[Entries taken from a collection]
▽
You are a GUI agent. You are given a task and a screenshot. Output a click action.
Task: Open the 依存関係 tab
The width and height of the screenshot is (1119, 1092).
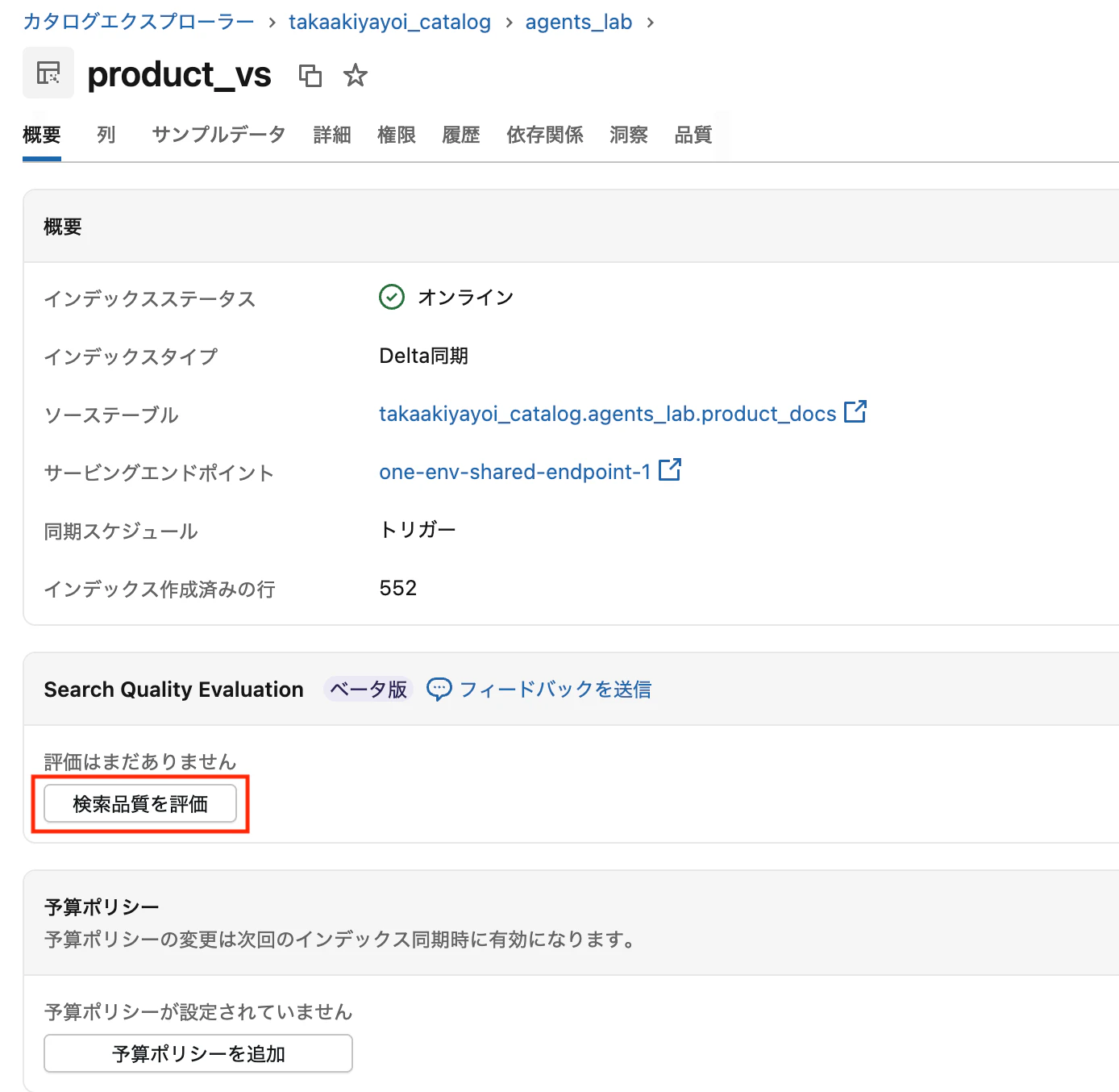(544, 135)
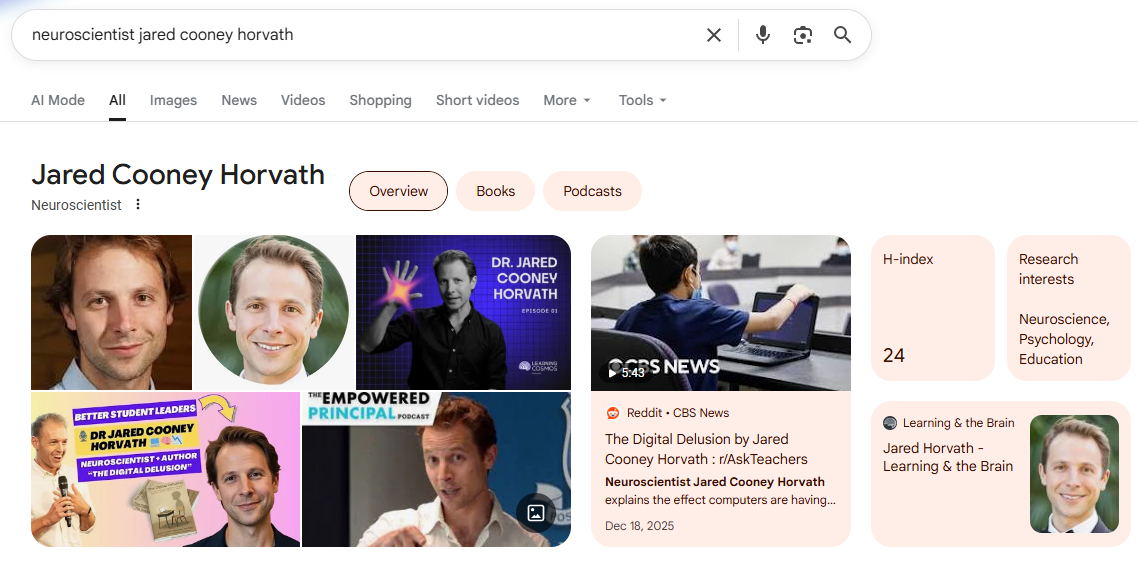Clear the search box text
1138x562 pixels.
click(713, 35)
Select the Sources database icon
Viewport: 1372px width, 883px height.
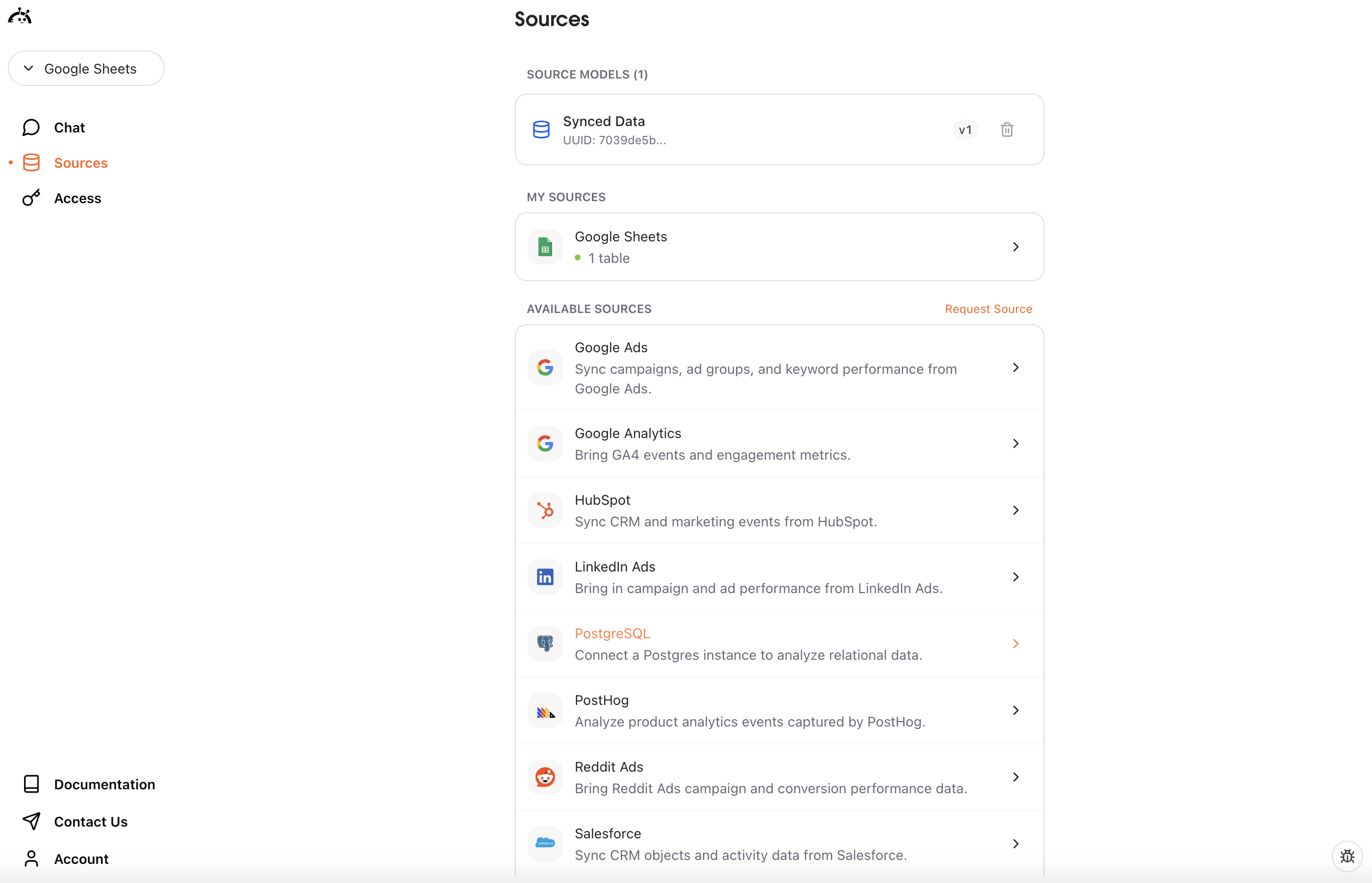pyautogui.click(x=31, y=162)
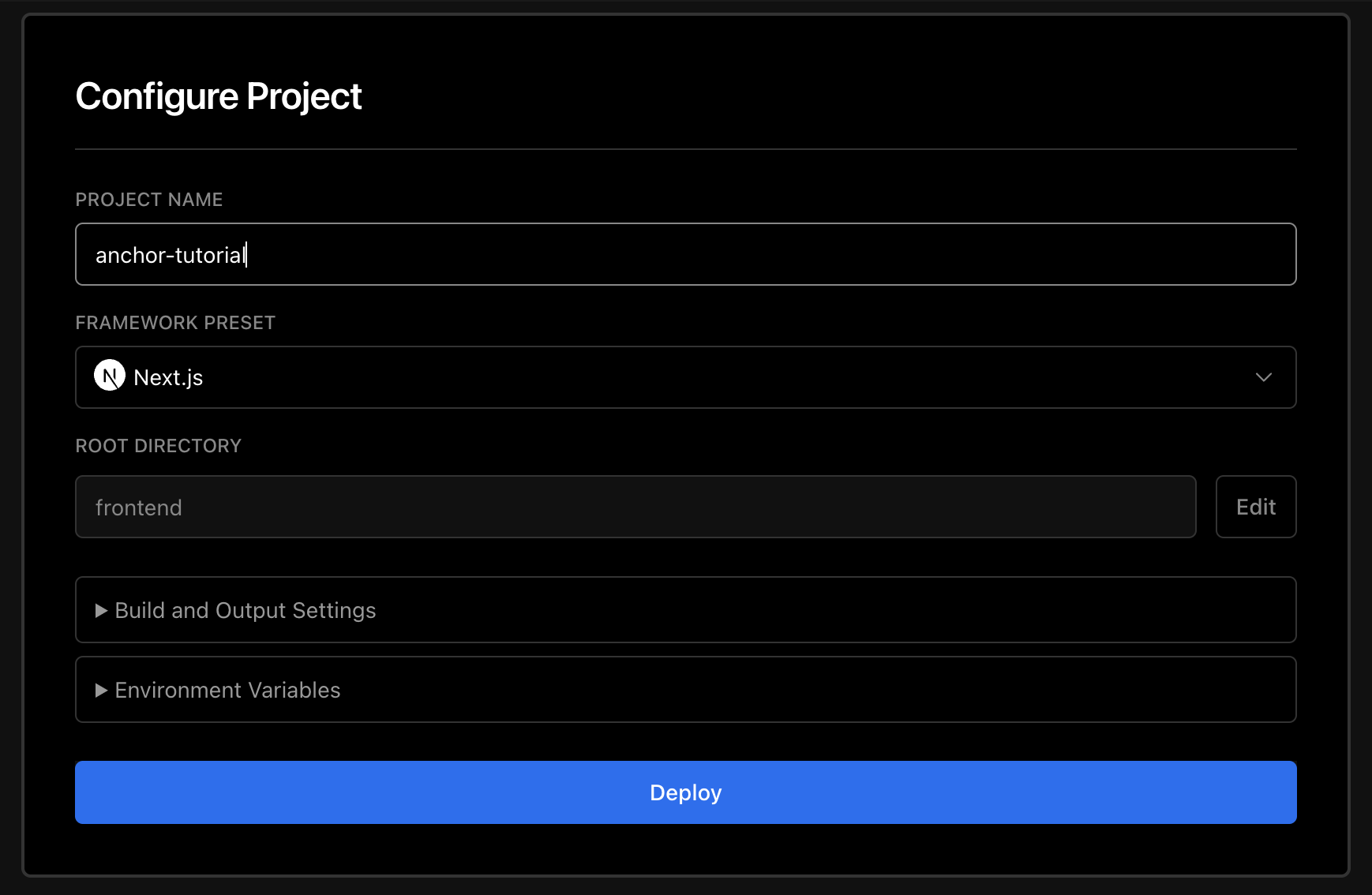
△
Retype every entry exactly as written, but omit the pictures.

- TASK SOLUTION
You are a GUI agent. You are given a task and a screenshot. Output a click action.
Task: Open the 依存関係 tab
The width and height of the screenshot is (1119, 1092).
(544, 135)
Clear the search box text
1138x562 pixels.
click(713, 35)
Select the Sources database icon
Viewport: 1372px width, 883px height.
pyautogui.click(x=31, y=162)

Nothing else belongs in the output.